Data Science

TimothyL · ‎04-18-2019

In 2017, Randal S. Olson published a paper using 13 state-of-the art algorithms on 157 datasets. It proved that gradient tree boosting models outperform other algorithms in most scenarios. The same year, KDNugget pointed out that there is a particular type of boosted tree model most widely adopted. More than half of the winning solutions in machine learning challenges in Kaggle use xgboost.

Let's Start

In this example, we explore how to use XGBoost through Python. Certainly, we won't forget our R buddies! Download the sample workflow with both R & Python macro.

If you never heard of it, XGBoost or eXtreme Gradient Boosting is under the boosted tree family and follows the same principles of gradient boosting machine (GBM) used in the Boosted Model in Alteryx predictive palette. The key differences include:

Regularised to prevent overfitting, giving more accurate results; and
A sparse matrix data structure, giving more efficient cache utilisation and processing speed

Thanks to this beautiful design, XGBoost parallel processing is blazingly faster when compared to other implementations of gradient boosting.

Kaggle image

To use the XGBoost macro, you need to install the libraries (xgboost, readr, etc) for both R & Python macro to work. Here are the links for R & Python guideline if you are new to this, look for the below error message then install the corresponding library.

Once the packages are installed, run the workflow and click the browse tool for the result. You can also Enable Performance Profiling (on the Runtime tab of the Workflow - Configuration window) to check how fast the XGBoost completes, compared with the traditional logistic regression.

After running it, you might want to use the tools for the other use cases immediately. But wait! Hold on, let's learn how to prep your data and interpret your output first.

Data Input

As with our other predictive tools, connect your training data to the I anchor, and your new raw data stream (which does not contain the target variable) to the D anchor.

A few things to consider:

XGBoost only supports numeric values. You need to transform the categorical features with one hot encoding, mean encoding, etc. Don't know how to do it? I got one for you!
Use the Imputation Tool to fill all the missing, blank & null values
No need split into validation & holdout sets, the tools do it for you. Change the split ratio? Just open the macro and modify the Create Sample Tool.

Report & Score Output

The R anchor is the model report, which presents to you key insights:

Which variable is the most crucial factor in Feature Importance Table
How accurate is the model in Accurate Metric Table
What is the model complexity in Tree Plots

S anchor is the scored result using the testing data. The reason we are not using the score tool here is XGBoost transforms data into sparse matrix format, where our score tool has to be customised. In case you want to save the model object and load it in another time, go to the additional resource at the bottom.

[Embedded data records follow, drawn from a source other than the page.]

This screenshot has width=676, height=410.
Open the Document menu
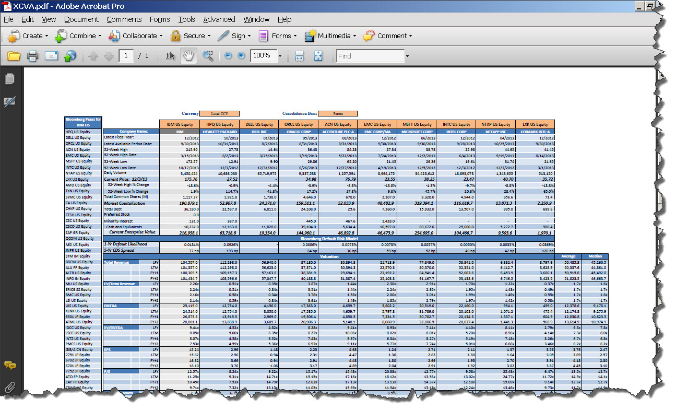click(81, 19)
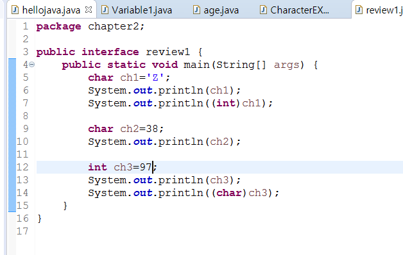Image resolution: width=403 pixels, height=255 pixels.
Task: Collapse the main method fold marker
Action: pos(32,65)
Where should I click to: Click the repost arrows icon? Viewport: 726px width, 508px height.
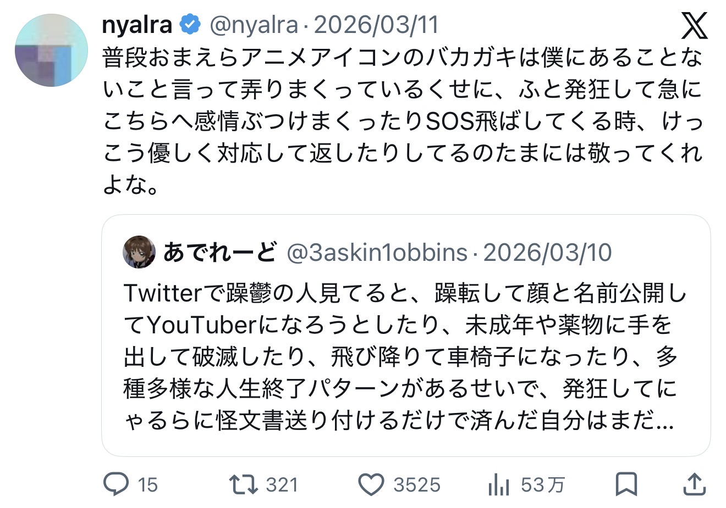tap(243, 484)
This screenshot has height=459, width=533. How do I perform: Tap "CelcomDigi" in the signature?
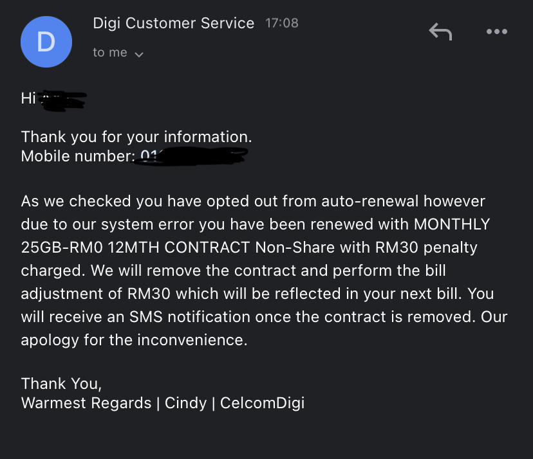pyautogui.click(x=262, y=403)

Hyper-Parameter Optimisation (HPO)

After setting up the variable, there are some extra parameters to fine-tune the model. In fact, there are hundreds! Such as defining your optimisation objectives, evaluation criteria, loss function, more and more. It's this level of flexibility that makes every data scientist addicted to it.

I only carve out some critical parameters in the configuration box, feel free to jump inside the macro and enrich the settings based on your need. If you are new to the Alteryx interface tools and macros, please check out our chief scientist Dr. Dan's Guide to Creating Your Own R-Based Macro Series.

R Configuration:

R Code:

md <- xgb.train(data = dxgb_train, nthread = n_proc, 
          objective = "%Question.objective.var%", nrounds = %Question.roundno.var%, 
          max_depth = 20, eta = %Question.lr.var%, 
          min_child_weight = 1, subsample = 0.5,
          watchlist = list(valid = dxgb_valid, train = dxgb_train), 
          eval_metric = "auc",
          early_stopping_rounds = 10, print_every_n = 10)

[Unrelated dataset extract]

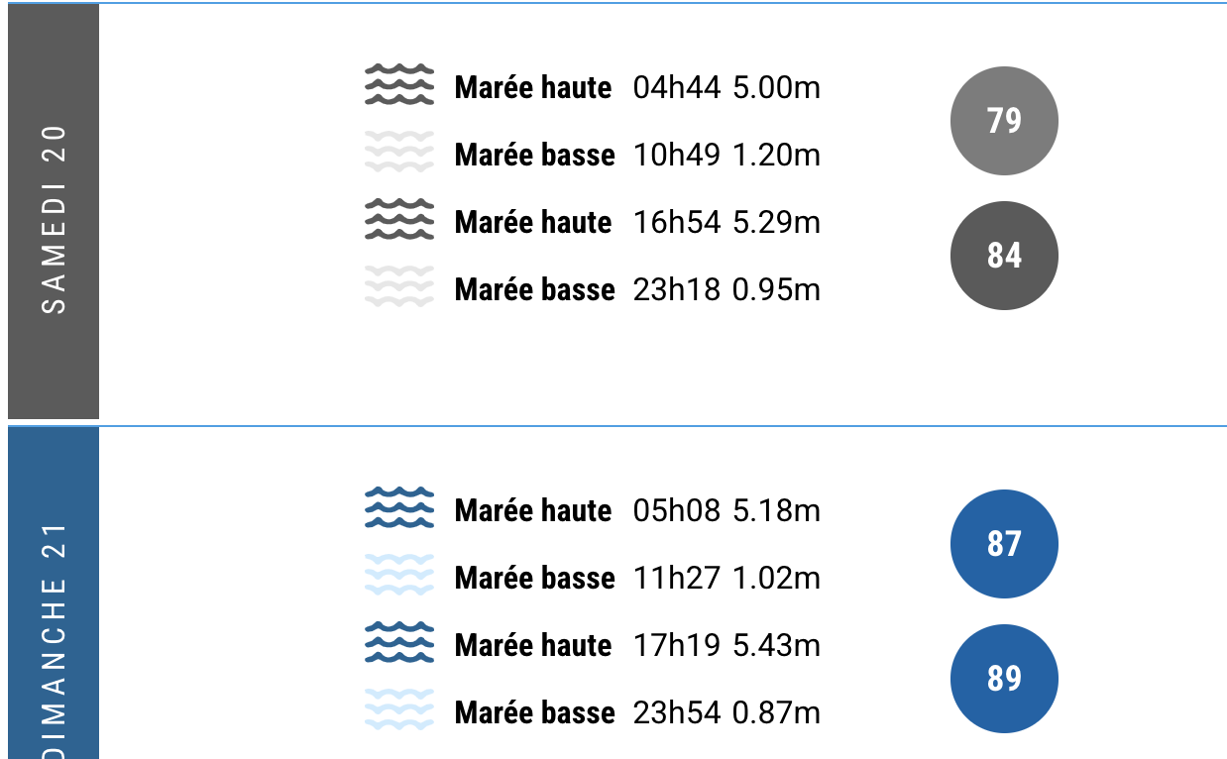Open the SAMEDI 20 day tab

click(54, 212)
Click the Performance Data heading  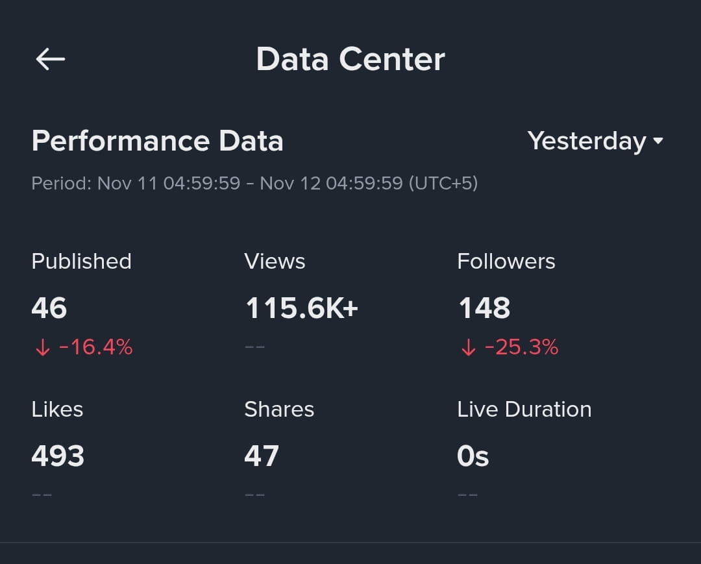tap(157, 141)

To save your time, here is a summary table with parameter info and tuning tips. Hot sauce highlighted are the ones in configuration box.

Define the problem & evaluation:

Objective / Learning Task

Linear regression (reg:linear)
Logistic regression for binary classification (binary:logistic)
Softmax for multi-class classification (multi:softprob)

Evaluation Metrics:

AUC - Area under curve (used in classification)
RMSE - Root mean square error (used in regression)
merror - Exact matching error, (used in multi-class classification)

Parameters to control over fitting:

Learning rate or eta [default=0.3][range: (0-1)]

Makes the model more robust by shrinking the weights on each step.
Lower eta leads to slower computation, higher eta rate avoid over-fitting but less accurate result
If time allows and model performance is key, decrease incrementally the eta rate while increasing the no. of rounds
Optimal values lie between 0.01 - 0.3

Max_depth [default=6][range: (0,Inf)]

It controls the depth of the tree.
Larger the depth, more complex the model; higher chances of overfitting.
There is no standard value for max_depth. Larger data sets require deep trees to learn the rules from data.

Parameters for speed

No of rounds/tree: [default=10][range: (1, Inf)]

It controls the maximum number of iterations
For classification, it is similar to the number of trees to grow

Sub-sample[default=1][range: (0,1)]

It controls the number of samples (observations) supplied to a tree.
Typically, its values lie between (0.5-0.8)

Early Stopping:

If NULL, the early stopping function is not triggered.
If set to an integer k, training with a validation set will stop if the performance doesn’t improve for k rounds.

Hyper-Parameter Optimisation (HPO)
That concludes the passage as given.